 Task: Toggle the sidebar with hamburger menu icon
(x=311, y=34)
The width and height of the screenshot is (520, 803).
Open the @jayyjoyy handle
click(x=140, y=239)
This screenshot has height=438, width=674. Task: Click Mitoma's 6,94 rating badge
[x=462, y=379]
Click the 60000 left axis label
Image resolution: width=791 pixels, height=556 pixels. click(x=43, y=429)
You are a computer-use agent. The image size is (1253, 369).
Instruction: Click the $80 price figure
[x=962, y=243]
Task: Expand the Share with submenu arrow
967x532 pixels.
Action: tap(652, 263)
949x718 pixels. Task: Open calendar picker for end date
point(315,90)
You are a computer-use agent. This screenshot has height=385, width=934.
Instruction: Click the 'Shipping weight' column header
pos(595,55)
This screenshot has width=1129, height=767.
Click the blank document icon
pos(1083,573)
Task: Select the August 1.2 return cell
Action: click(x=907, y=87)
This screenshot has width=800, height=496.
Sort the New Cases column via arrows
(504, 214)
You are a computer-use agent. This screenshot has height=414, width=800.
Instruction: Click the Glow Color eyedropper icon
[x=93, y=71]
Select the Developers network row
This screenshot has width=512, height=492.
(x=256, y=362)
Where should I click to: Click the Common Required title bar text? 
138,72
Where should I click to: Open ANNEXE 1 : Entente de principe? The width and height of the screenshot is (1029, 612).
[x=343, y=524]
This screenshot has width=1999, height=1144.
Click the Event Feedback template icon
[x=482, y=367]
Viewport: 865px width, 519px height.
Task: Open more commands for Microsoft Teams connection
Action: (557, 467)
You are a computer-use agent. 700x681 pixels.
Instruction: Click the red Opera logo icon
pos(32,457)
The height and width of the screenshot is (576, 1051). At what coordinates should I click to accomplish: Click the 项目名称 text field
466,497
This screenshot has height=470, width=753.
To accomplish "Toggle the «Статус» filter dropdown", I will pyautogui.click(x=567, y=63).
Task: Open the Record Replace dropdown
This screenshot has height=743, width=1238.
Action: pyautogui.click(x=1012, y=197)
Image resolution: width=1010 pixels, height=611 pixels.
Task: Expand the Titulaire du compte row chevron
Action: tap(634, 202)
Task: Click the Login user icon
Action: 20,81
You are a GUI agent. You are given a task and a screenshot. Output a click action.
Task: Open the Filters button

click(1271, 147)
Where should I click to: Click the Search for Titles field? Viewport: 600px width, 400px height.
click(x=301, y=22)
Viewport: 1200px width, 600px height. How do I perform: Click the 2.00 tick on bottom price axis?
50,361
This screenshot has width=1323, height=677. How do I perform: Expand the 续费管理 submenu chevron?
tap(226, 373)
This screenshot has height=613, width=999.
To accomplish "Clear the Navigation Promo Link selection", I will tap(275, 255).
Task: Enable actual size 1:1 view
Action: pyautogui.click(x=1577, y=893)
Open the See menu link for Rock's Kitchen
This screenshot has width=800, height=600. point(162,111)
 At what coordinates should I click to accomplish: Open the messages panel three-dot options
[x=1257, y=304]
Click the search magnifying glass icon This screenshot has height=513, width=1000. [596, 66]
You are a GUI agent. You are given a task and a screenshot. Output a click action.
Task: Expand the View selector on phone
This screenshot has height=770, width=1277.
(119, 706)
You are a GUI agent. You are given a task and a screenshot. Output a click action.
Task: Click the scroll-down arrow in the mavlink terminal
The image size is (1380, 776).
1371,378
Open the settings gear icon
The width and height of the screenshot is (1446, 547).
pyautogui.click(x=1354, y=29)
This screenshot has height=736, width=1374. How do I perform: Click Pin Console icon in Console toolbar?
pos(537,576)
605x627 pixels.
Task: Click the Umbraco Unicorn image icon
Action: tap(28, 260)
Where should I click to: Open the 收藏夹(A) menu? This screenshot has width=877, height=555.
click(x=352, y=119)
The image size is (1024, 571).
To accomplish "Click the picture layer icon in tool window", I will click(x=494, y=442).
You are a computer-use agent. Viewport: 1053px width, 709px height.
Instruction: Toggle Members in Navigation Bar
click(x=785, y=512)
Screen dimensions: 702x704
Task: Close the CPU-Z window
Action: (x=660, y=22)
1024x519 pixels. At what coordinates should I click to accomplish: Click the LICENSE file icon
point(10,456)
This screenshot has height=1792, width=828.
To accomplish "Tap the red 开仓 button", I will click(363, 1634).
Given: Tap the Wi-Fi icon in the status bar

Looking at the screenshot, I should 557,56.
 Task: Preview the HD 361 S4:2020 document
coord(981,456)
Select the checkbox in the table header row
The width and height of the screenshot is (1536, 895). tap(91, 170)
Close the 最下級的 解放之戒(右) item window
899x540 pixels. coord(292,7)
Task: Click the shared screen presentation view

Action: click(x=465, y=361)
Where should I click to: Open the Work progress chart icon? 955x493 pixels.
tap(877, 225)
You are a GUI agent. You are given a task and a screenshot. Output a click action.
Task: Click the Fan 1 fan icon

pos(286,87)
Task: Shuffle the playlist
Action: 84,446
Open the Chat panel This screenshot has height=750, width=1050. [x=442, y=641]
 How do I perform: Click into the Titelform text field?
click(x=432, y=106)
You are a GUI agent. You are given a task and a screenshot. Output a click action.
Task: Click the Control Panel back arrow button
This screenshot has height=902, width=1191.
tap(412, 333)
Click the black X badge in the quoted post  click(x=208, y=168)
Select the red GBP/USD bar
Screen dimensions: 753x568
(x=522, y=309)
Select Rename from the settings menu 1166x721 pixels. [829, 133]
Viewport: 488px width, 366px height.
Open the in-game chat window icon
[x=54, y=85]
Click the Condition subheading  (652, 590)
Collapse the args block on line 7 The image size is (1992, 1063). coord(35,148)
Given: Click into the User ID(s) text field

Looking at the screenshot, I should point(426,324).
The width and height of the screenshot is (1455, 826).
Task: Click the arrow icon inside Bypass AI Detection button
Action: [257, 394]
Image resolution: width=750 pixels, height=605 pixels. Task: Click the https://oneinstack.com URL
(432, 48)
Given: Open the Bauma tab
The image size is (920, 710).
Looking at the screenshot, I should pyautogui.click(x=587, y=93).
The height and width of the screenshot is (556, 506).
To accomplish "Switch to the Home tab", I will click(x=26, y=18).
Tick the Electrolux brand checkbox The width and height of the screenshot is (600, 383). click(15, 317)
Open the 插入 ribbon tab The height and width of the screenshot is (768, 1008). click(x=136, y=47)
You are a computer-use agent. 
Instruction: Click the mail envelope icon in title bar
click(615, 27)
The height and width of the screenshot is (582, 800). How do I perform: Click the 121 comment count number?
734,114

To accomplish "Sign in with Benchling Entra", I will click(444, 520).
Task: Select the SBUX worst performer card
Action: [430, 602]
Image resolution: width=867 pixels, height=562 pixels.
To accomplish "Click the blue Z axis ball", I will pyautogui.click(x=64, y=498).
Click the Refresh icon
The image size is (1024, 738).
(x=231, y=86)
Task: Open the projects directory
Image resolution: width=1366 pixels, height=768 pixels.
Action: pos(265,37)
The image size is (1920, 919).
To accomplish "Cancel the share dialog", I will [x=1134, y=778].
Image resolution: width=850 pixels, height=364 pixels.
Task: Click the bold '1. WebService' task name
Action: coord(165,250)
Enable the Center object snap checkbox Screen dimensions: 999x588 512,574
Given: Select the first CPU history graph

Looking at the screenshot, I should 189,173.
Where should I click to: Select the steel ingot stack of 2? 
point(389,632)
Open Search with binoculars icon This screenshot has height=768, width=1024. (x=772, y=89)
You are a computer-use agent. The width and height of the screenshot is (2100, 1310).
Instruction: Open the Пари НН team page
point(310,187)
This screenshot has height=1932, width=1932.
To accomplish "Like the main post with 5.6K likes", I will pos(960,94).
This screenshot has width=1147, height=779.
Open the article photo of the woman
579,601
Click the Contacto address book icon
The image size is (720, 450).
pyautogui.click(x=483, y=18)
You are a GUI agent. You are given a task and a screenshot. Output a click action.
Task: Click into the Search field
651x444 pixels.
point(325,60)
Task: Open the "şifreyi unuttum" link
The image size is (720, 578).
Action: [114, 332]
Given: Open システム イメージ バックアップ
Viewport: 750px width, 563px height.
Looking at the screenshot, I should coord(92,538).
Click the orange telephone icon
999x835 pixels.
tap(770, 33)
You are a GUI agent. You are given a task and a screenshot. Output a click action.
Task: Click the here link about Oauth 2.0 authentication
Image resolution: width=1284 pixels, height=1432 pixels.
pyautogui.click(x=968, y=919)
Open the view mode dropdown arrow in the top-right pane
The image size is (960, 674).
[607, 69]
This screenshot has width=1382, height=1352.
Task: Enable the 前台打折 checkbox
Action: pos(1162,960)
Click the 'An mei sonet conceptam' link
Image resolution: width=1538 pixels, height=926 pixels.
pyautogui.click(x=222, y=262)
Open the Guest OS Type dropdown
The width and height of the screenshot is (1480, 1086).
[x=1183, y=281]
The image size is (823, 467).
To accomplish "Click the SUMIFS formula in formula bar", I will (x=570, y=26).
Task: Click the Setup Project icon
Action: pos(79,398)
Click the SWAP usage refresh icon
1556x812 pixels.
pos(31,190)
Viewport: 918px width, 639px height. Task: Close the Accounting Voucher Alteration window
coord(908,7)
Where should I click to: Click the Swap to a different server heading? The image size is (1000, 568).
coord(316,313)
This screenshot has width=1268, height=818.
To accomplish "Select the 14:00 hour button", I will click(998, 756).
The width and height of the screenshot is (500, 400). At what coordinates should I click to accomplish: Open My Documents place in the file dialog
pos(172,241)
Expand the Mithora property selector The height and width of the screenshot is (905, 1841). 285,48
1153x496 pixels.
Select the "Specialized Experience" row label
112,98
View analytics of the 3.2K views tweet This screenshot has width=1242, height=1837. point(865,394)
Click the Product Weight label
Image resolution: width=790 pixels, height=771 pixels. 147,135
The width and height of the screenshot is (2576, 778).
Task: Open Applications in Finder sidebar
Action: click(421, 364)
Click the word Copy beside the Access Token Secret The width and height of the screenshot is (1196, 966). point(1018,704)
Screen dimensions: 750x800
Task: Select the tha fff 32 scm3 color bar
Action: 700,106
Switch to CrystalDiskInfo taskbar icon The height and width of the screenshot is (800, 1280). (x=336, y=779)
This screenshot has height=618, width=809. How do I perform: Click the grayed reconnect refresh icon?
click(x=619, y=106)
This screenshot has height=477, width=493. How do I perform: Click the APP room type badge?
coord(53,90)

---------------

**ABOUT THIS TASK**
Which lines above contain "post"? Show each of them.

**ANSWER SPACE**
Click the black X badge in the quoted post  click(x=208, y=168)
To accomplish "Like the main post with 5.6K likes", I will pos(960,94).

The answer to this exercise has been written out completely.